- [WHAT YOU ARE ASKED TO DO]: Every entry that follows should be reproduced exactly.

══ DATA EXTRACT

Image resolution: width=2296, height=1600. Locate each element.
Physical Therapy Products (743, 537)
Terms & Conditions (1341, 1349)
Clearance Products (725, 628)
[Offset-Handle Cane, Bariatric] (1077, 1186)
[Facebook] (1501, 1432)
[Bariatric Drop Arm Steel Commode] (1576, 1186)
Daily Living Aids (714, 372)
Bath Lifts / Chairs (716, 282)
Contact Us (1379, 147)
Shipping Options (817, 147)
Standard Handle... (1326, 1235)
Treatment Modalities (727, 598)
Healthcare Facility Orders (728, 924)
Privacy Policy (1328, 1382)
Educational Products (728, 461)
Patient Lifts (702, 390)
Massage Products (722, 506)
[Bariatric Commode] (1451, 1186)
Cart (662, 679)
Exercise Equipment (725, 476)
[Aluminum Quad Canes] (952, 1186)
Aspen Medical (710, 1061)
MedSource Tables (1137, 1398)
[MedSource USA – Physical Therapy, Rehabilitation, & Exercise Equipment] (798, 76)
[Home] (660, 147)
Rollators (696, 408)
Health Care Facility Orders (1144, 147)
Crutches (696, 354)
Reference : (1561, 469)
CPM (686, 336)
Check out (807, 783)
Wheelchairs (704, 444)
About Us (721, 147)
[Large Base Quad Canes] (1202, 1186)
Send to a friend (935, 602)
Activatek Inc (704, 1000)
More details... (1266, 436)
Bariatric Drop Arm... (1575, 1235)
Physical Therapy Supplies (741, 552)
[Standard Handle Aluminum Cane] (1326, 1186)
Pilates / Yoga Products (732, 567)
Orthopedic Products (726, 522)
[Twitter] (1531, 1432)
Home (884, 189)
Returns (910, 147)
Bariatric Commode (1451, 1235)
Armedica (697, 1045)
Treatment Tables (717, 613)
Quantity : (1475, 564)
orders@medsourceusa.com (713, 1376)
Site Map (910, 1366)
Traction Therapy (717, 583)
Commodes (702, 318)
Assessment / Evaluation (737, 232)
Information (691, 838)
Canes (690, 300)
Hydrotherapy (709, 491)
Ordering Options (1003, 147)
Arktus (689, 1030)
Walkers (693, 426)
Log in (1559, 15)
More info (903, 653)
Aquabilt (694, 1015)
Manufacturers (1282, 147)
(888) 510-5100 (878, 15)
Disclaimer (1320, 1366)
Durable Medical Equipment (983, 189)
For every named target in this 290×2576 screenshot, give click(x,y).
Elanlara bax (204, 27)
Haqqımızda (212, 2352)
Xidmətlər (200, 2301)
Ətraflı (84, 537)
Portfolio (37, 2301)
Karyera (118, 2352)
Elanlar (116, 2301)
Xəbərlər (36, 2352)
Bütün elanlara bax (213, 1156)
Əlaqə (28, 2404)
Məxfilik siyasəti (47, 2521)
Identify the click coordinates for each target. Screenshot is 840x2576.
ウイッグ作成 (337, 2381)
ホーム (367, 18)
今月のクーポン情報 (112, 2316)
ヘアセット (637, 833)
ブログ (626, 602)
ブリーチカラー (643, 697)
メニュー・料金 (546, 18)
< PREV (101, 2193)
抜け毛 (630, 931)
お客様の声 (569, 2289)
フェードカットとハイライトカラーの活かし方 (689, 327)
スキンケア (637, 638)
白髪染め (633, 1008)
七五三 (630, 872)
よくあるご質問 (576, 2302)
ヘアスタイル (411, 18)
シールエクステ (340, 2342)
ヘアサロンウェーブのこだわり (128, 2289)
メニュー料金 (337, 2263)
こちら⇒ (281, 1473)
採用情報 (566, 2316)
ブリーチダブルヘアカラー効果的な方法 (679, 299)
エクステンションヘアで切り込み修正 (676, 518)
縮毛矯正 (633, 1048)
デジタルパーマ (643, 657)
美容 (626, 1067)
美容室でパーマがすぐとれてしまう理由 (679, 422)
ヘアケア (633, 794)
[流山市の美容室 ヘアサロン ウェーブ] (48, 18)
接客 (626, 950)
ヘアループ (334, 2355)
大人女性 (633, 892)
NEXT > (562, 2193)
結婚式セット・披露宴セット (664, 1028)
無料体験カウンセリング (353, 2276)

════

- [ANSWER SPACE]:
Image resolution: width=2296, height=1600. Locate each element.
Physical Therapy Products (743, 537)
Terms & Conditions (1341, 1349)
Clearance Products (725, 628)
[Offset-Handle Cane, Bariatric] (1077, 1186)
[Facebook] (1501, 1432)
[Bariatric Drop Arm Steel Commode] (1576, 1186)
Daily Living Aids (714, 372)
Bath Lifts / Chairs (716, 282)
Contact Us (1379, 147)
Shipping Options (817, 147)
Standard Handle... (1326, 1235)
Treatment Modalities (727, 598)
Healthcare Facility Orders (728, 924)
Privacy Policy (1328, 1382)
Educational Products (728, 461)
Patient Lifts (702, 390)
Massage Products (722, 506)
[Bariatric Commode] (1451, 1186)
Cart (662, 679)
Exercise Equipment (725, 476)
[Aluminum Quad Canes] (952, 1186)
Aspen Medical (710, 1061)
MedSource Tables (1137, 1398)
[MedSource USA – Physical Therapy, Rehabilitation, & Exercise Equipment] (798, 76)
[Home] (660, 147)
Rollators (696, 408)
Health Care Facility Orders (1144, 147)
Crutches (696, 354)
Reference : (1561, 469)
CPM (686, 336)
Check out (807, 783)
Wheelchairs (704, 444)
About Us (721, 147)
[Large Base Quad Canes] (1202, 1186)
Send to a friend (935, 602)
Activatek Inc (704, 1000)
More details... (1266, 436)
Bariatric Drop Arm... (1575, 1235)
Physical Therapy Supplies (741, 552)
[Standard Handle Aluminum Cane] (1326, 1186)
Pilates / Yoga Products (732, 567)
Orthopedic Products (726, 522)
[Twitter] (1531, 1432)
Home (884, 189)
Returns (910, 147)
Bariatric Commode (1451, 1235)
Armedica (697, 1045)
Treatment Tables (717, 613)
Quantity : (1475, 564)
orders@medsourceusa.com (713, 1376)
Site Map (910, 1366)
Traction Therapy (717, 583)
Commodes (702, 318)
Assessment / Evaluation (737, 232)
Information (691, 838)
Canes (690, 300)
Hydrotherapy (709, 491)
Ordering Options (1003, 147)
Arktus (689, 1030)
Walkers (693, 426)
Log in (1559, 15)
More info (903, 653)
Aquabilt (694, 1015)
Manufacturers (1282, 147)
(888) 510-5100 (878, 15)
Disclaimer (1320, 1366)
Durable Medical Equipment (983, 189)
For every named target in this 290×2576 screenshot, give click(x,y).
Elanlara bax (204, 27)
Haqqımızda (212, 2352)
Xidmətlər (200, 2301)
Ətraflı (84, 537)
Portfolio (37, 2301)
Karyera (118, 2352)
Elanlar (116, 2301)
Xəbərlər (36, 2352)
Bütün elanlara bax (213, 1156)
Əlaqə (28, 2404)
Məxfilik siyasəti (47, 2521)
Identify the click coordinates for each target. Screenshot is 840x2576.
ウイッグ作成 (337, 2381)
ホーム (367, 18)
今月のクーポン情報 (112, 2316)
ヘアセット (637, 833)
ブログ (626, 602)
ブリーチカラー (643, 697)
メニュー・料金 (546, 18)
< PREV (101, 2193)
抜け毛 (630, 931)
お客様の声 (569, 2289)
フェードカットとハイライトカラーの活かし方 (689, 327)
スキンケア (637, 638)
白髪染め (633, 1008)
七五三 (630, 872)
よくあるご質問 (576, 2302)
ヘアスタイル (411, 18)
シールエクステ (340, 2342)
ヘアサロンウェーブのこだわり (128, 2289)
メニュー料金 (337, 2263)
こちら⇒ (281, 1473)
採用情報 (566, 2316)
ブリーチダブルヘアカラー効果的な方法 (679, 299)
エクステンションヘアで切り込み修正 (676, 518)
縮毛矯正 (633, 1048)
デジタルパーマ (643, 657)
美容 (626, 1067)
美容室でパーマがすぐとれてしまう理由 (679, 422)
ヘアケア (633, 794)
[流山市の美容室 ヘアサロン ウェーブ] (48, 18)
接客 (626, 950)
ヘアループ (334, 2355)
大人女性 (633, 892)
NEXT > (562, 2193)
結婚式セット・披露宴セット (664, 1028)
無料体験カウンセリング (353, 2276)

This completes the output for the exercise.